Humans don’t need to wipe out the Na’avi to mine Unobtanium. There was just a big deposit under the Home Tree (which wasn’t a coincidence, the Home Trees need it) that was close to the human base, and it was cheaper to flatten the Home Tree and mine there than to mine in any of the other 9,999,999 unobtanium deposits on Pandora.
The battle we saw at the end of the movie? That wasn’t half a planet attacking. That was all the Na’avi within a few week’s travel. It was tens of thousands of Na’avi.
The next time the humans set up a mining colony, they can just do it on some other part of the planet, thousands of miles from the first colony, and start over. Like, if Aliens land in America in 1200 AD and start mining, and the locals get annoyed and massacre them. They Aliens don’t need to wipe out humanity to continue mining, they just move to Australia and they refrain from doing the annoying things they were doing back in America, like massacring the locals and destroying their homes and defiling their sacred places. They don’t even have to move to Australia, they just need to move a couple hundred miles away on the other side of a desert or mountain range, and none of the local tribes will have heard anything about the problems at the first site.
This is how the Pilgrims were able to establish a peaceful farming community at Plymouth Rock, despite their fellow Europeans slaughtering and enslaving the indians in Mexico, the Carribean and South America.
Of course, the Indians in America weren’t connected to a planet-wide biological internet.

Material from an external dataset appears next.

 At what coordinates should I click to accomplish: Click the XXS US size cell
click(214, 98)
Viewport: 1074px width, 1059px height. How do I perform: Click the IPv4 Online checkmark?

The humans in Avatar want unobtanium, they might even need unobtanium to avoid human extinction. There is absolutely no evidence that the cheapest way to get unobtanium is to massacre the locals. See, Pandora is what we scientists call a “planet”. I know that science fiction has led you to believe that a planet has roughly the size and population of a small town, but in reality planets are a lot bigger. How many nuclear bombs are you going to drop on a population of hunter-gathererers spread out over a whole planet? The limiting factor is how much mining equipment can be sent to Pandora. Sending troops and weapons is counterproductive because they take up space on your hyperexpensive space ship that could be filled with miners and mining equipment.
The goal is to ship unobtanium back to Earth. Cheapest way to do that is mine and leave the natives alone.
Pandora is not a planet, Mr Scientist-guy. It’s a moon.
Incidentally, the moon in the movie shares the same name as the real life moon Pandora, which orbits Saturn and was discovered by one of the Voyager Space craft back in 1980
Best answer. Yours and Lemur866’s.
Alternatively, the humans then return with a single ship carrying frat boys. They are absorbed by the Collective, and Pandora is destroyed by fierce partying and fornicating within a week.
Um, yeah, about that…
Or someone else. Even in universe I understand it’s speculated that the Na’vi are artificial; they look too much like humans, and in various ways don’t fit with the rest of the life forms there. Which leads to two conclusions; there is or was a very advanced species that may well have an interest in the welfare of the Na’vi; and they know where we live. Destroy the Na’vi and/or Eywa, and the Pandoraverse version of the First Ones may well show up sooner or later looking to eradicate the vermin that ruined their experiment.